■ Prompt:
Copy the lines below, please, starting with the one that contains "Image resolution: width=618" and ending with the last. Pictures stay out.
[Information supplied Boundary: Start]
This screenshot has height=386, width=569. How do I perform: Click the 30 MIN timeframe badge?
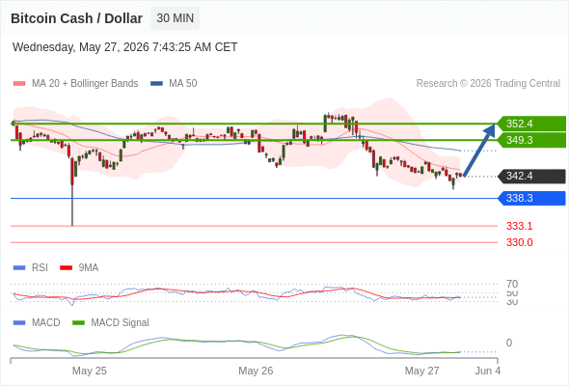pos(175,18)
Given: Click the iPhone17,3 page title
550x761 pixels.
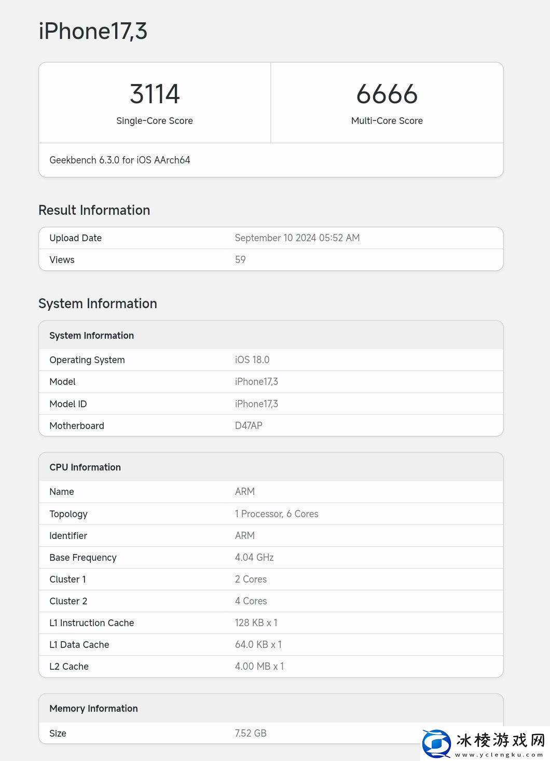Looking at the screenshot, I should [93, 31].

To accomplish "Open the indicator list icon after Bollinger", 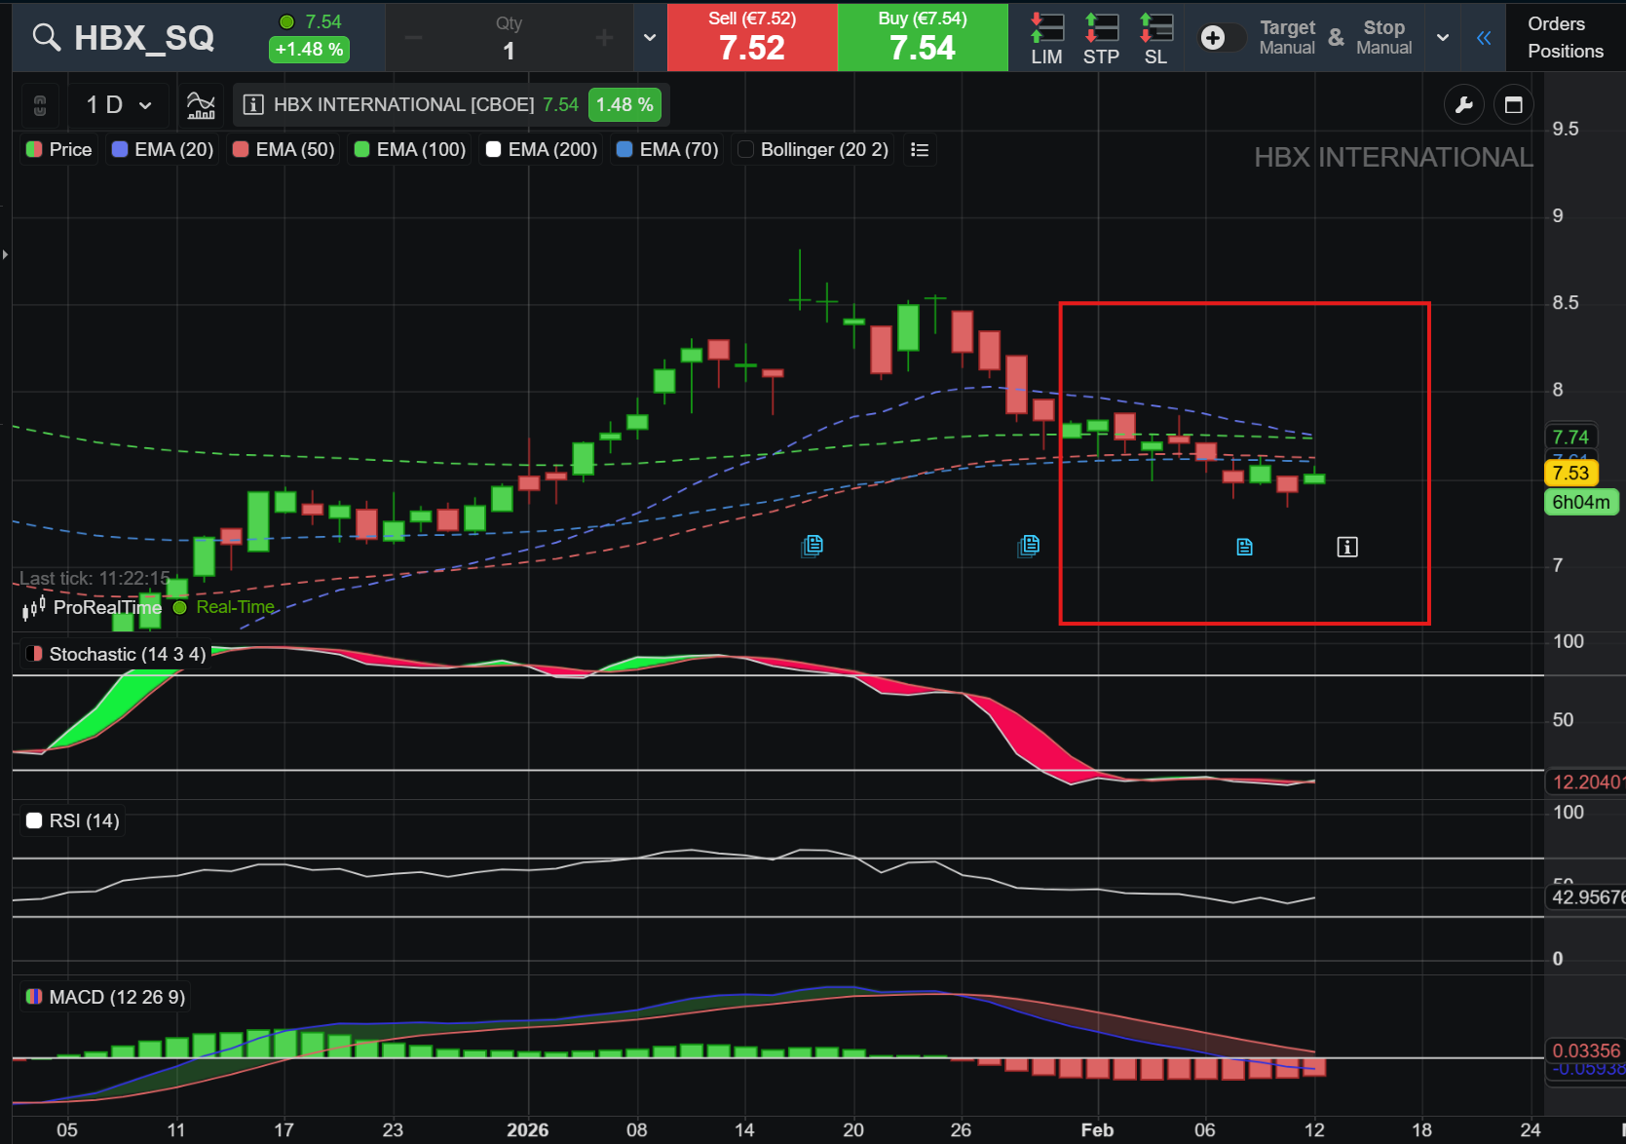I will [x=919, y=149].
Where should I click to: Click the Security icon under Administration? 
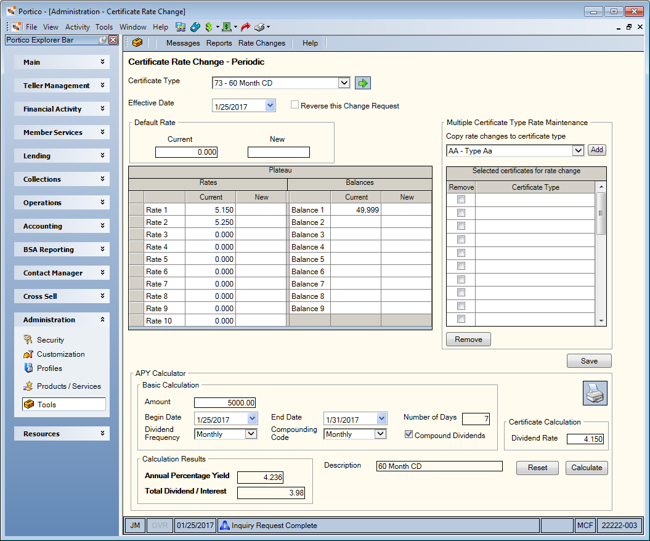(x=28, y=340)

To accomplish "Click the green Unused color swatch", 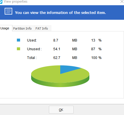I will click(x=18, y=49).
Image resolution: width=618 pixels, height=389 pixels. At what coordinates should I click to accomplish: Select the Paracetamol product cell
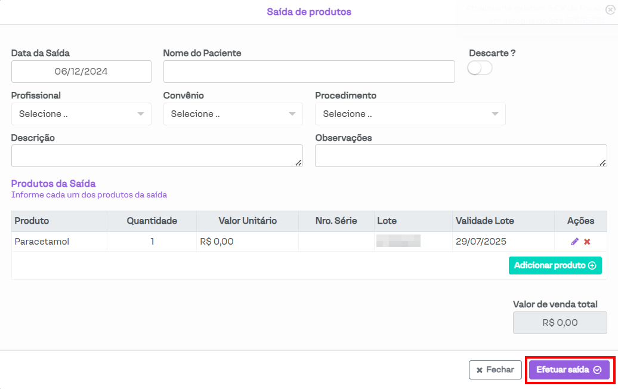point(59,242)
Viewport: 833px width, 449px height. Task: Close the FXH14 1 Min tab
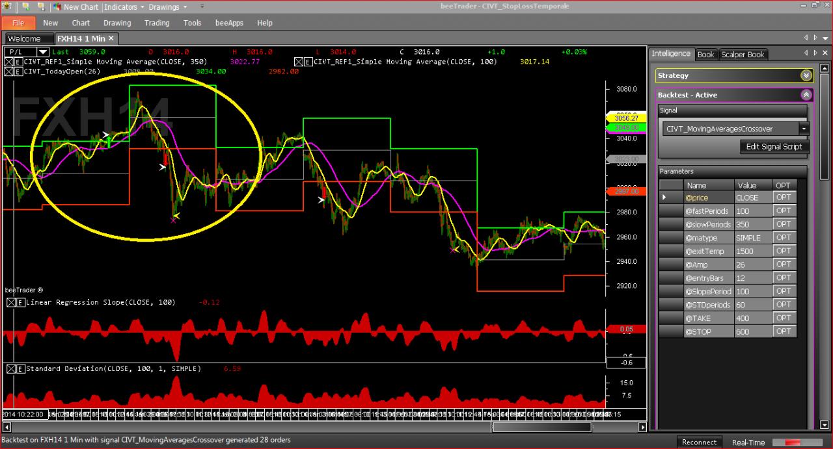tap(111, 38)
[Information supplied Boundary: End]
■ Response to the exercise:
Image resolution: width=618 pixels, height=389 pixels. At what coordinates should I click to accomplish: Select the Paracetamol product cell
point(59,242)
Viewport: 833px width, 449px height. Task: Close the FXH14 1 Min tab
tap(111, 38)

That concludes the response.